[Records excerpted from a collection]

^^^^^^^^^^^^^^^^

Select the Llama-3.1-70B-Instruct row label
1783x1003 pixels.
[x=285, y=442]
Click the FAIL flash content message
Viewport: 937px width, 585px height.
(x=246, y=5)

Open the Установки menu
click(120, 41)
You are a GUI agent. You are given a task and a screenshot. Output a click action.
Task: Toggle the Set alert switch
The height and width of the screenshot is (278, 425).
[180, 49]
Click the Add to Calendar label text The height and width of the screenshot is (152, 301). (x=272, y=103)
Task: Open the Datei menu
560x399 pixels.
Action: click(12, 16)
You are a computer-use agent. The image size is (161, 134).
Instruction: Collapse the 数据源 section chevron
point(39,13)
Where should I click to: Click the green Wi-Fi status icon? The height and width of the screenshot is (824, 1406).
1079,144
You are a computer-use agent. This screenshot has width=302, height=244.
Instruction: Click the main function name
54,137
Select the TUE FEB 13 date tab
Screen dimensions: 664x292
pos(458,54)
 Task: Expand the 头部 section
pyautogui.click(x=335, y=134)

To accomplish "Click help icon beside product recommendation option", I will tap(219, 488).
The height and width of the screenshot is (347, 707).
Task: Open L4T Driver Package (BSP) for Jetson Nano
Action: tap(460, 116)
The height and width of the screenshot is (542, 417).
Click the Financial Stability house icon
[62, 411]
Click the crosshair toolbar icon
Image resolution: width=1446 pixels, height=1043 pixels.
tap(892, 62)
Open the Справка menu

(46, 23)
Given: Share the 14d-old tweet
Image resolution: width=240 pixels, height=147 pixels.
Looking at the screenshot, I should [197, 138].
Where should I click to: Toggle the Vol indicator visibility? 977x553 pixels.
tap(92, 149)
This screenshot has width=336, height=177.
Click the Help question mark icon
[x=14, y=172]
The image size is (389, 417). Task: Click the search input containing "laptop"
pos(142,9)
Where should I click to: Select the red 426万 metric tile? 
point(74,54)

^^^^^^^^^^^^^^^^

To do:
What are the lines of the data above that include the string "This"? Copy them.

Exercise solution:
You are a computer-use agent. This screenshot has width=302, height=244.
This screenshot has width=336, height=177.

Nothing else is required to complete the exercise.